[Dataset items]
·····

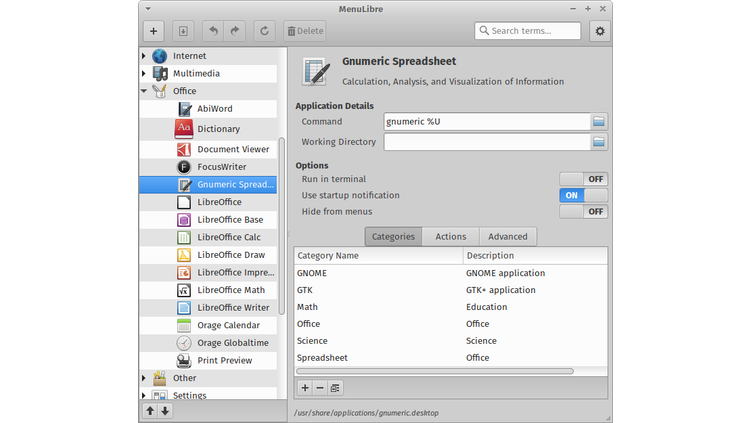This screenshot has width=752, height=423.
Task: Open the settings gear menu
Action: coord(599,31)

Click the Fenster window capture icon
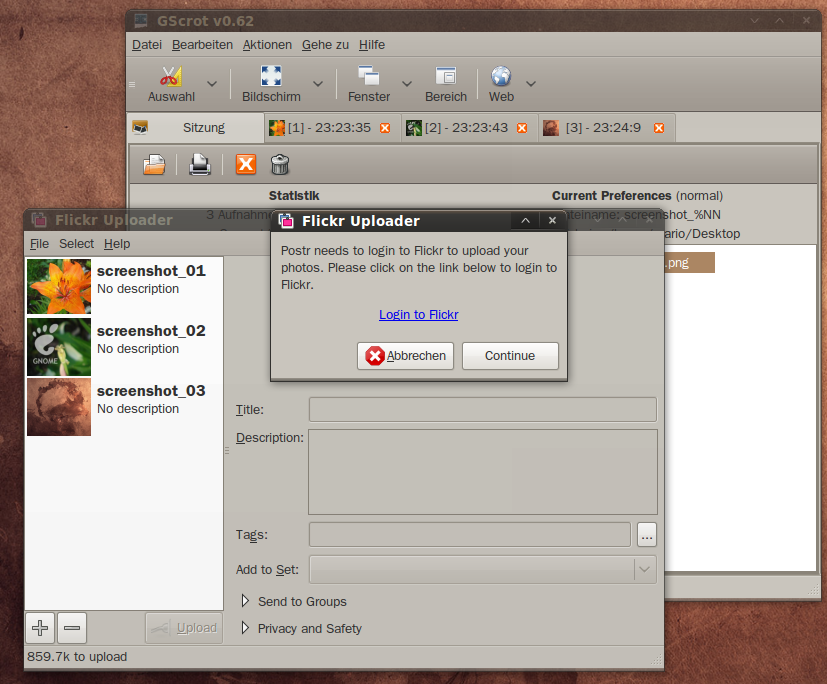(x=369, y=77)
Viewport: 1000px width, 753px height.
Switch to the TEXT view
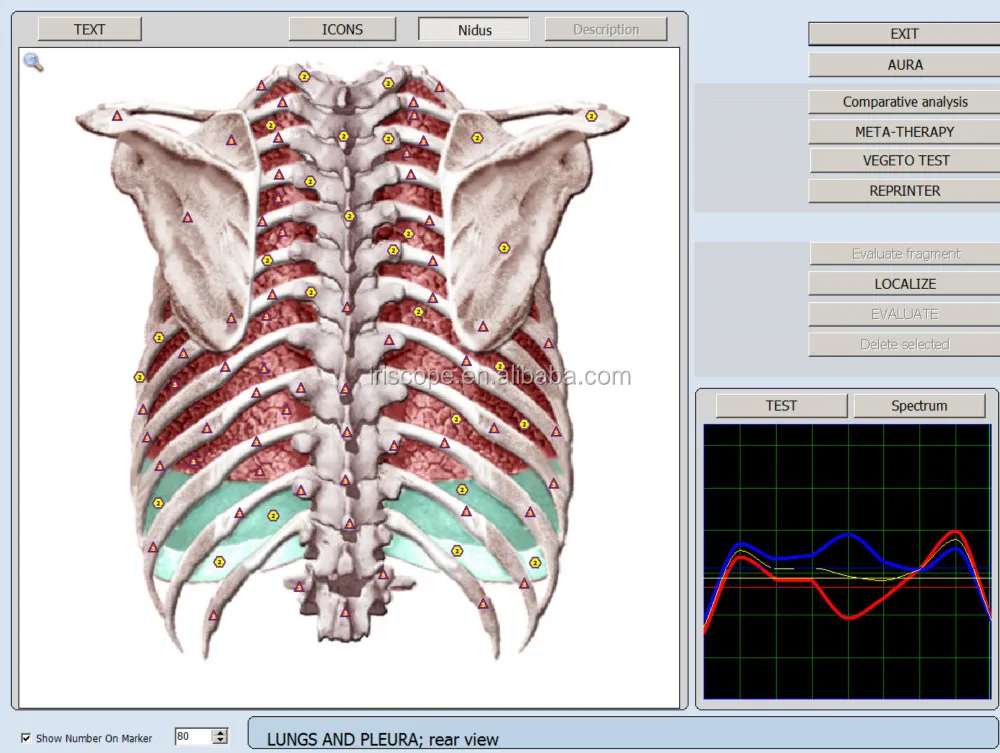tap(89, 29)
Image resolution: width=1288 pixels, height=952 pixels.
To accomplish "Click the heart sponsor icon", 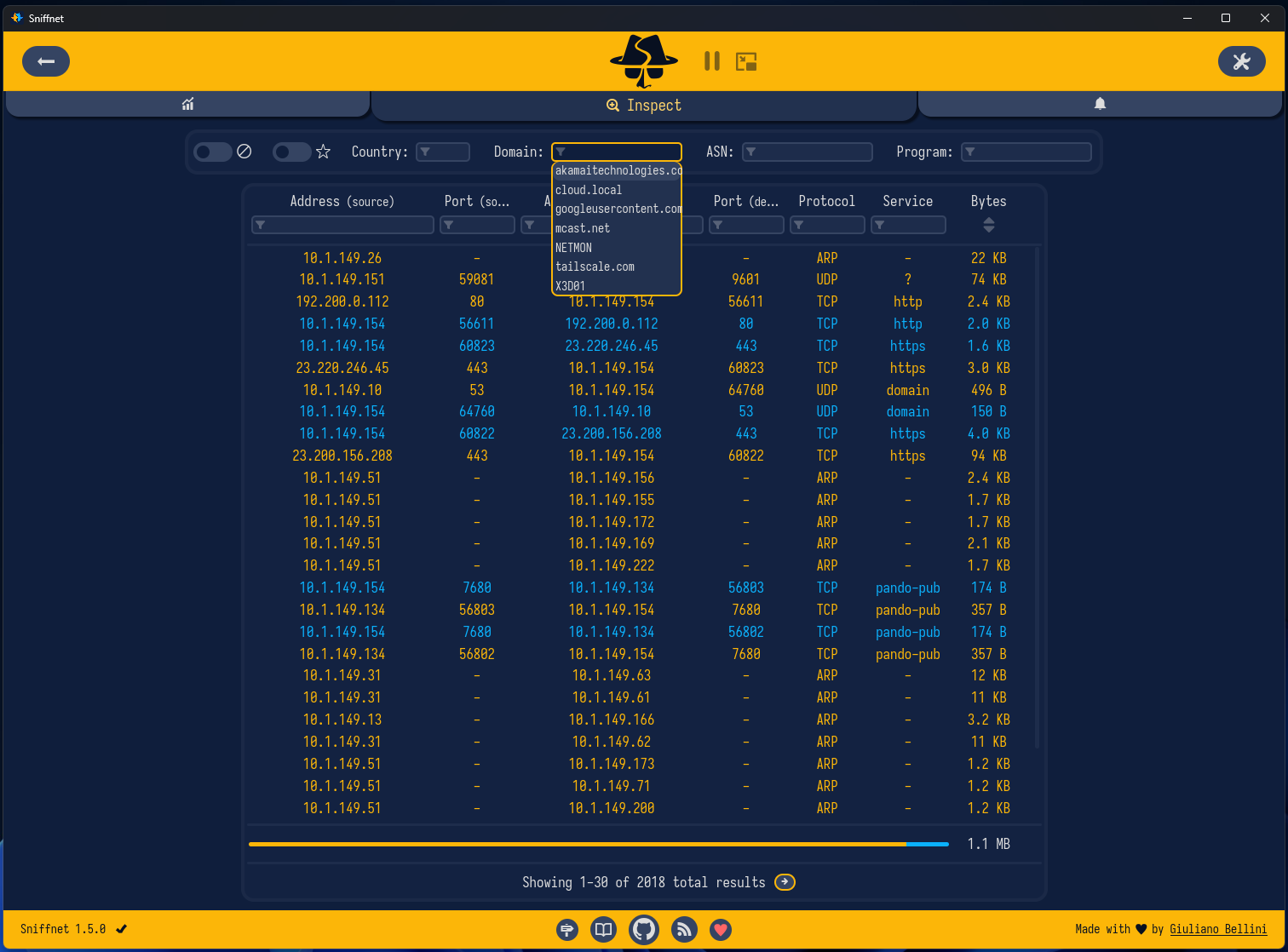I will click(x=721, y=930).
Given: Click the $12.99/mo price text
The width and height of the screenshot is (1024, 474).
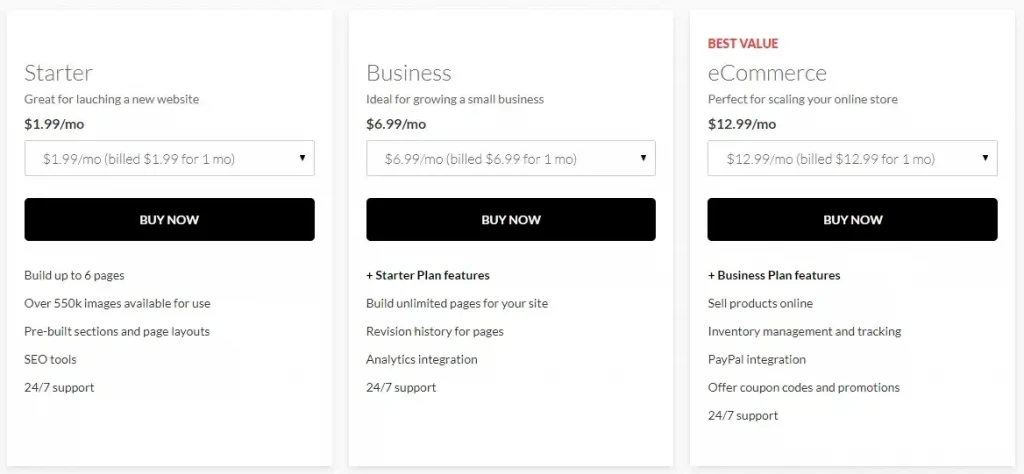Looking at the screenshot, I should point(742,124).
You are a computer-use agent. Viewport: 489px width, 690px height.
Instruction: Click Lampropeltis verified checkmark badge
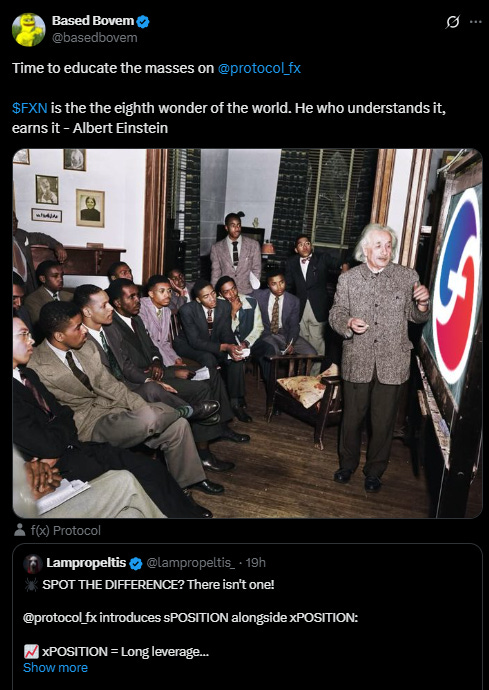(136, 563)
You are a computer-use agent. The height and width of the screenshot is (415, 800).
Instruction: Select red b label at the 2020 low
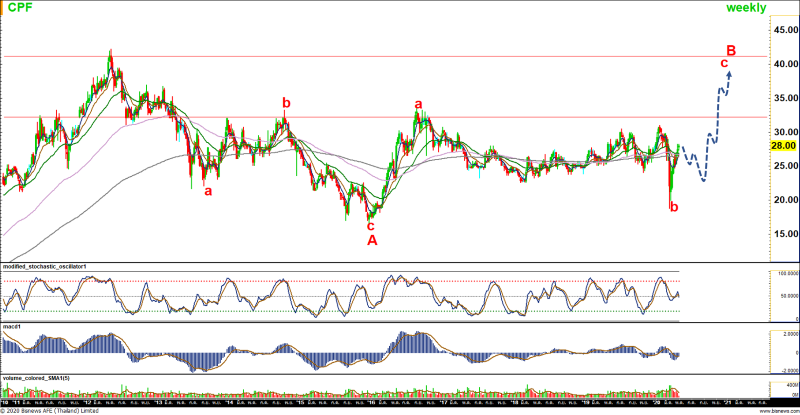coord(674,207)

·····

What are the lines in the records above, word for word, from the one containing "Given: Click the $12.99/mo price text" through the one containing "You are a computer-use agent. Viewport: 489px", both ends included and pictures left out?

YOUR RESPONSE
Given: Click the $12.99/mo price text
The width and height of the screenshot is (1024, 474).
Looking at the screenshot, I should point(742,124).
You are a computer-use agent. Viewport: 489px width, 690px height.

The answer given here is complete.